PROBLEM REQUIREMENTS:
Would you transcribe only the lines from the one holding "Given: Insert a quote block in the editor" through the end of the material, exactly, without any pictures?

TASK DATA:
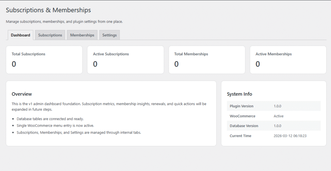Click the 'Database tables are connected' bullet
This screenshot has width=331, height=171.
(50, 119)
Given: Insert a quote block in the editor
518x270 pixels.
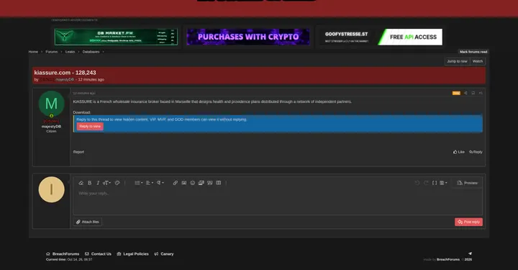Looking at the screenshot, I should 210,183.
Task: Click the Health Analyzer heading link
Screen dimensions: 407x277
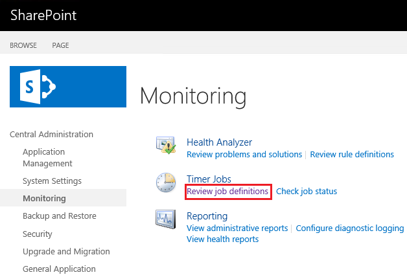Action: (x=219, y=142)
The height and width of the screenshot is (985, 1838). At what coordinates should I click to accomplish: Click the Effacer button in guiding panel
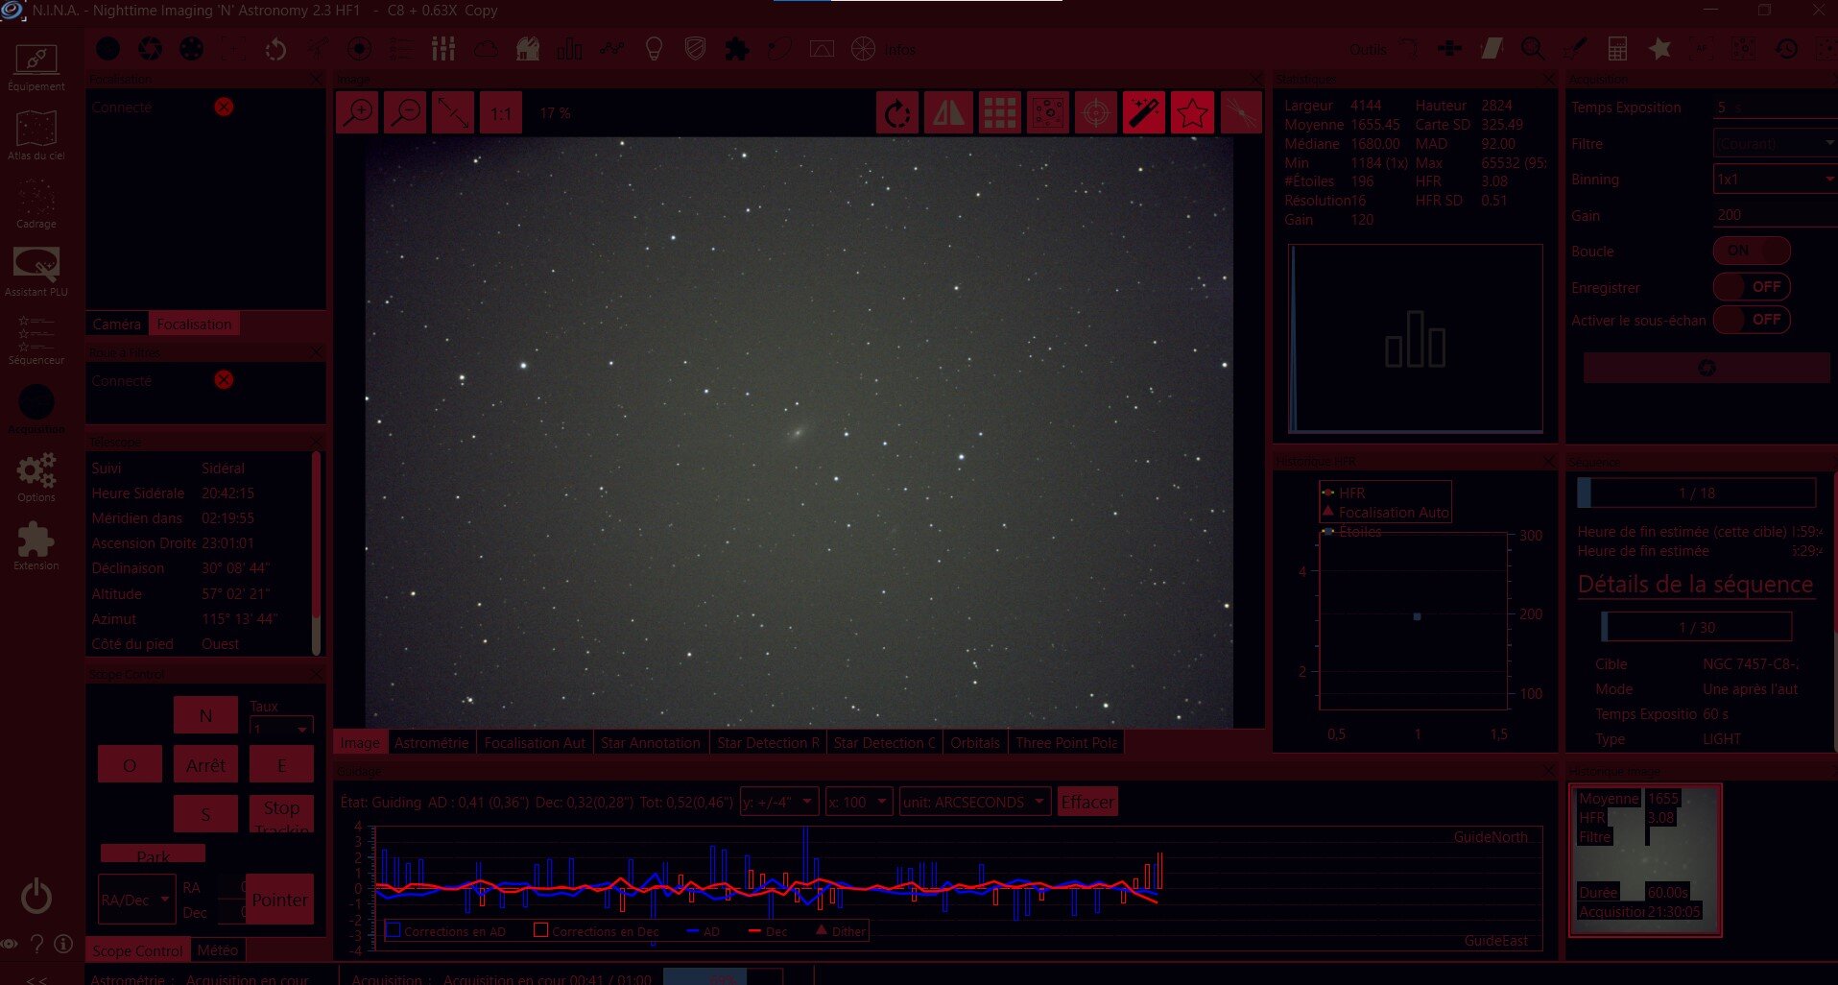(1087, 802)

RESPONSE BOX:
Given: Insert a quote block in the editor
518x270 pixels.
Looking at the screenshot, I should 210,183.
Task: Click the Health Analyzer heading link
Screen dimensions: 407x277
Action: (x=219, y=142)
The height and width of the screenshot is (985, 1838). At what coordinates should I click to accomplish: Click the Effacer button in guiding panel
(1087, 802)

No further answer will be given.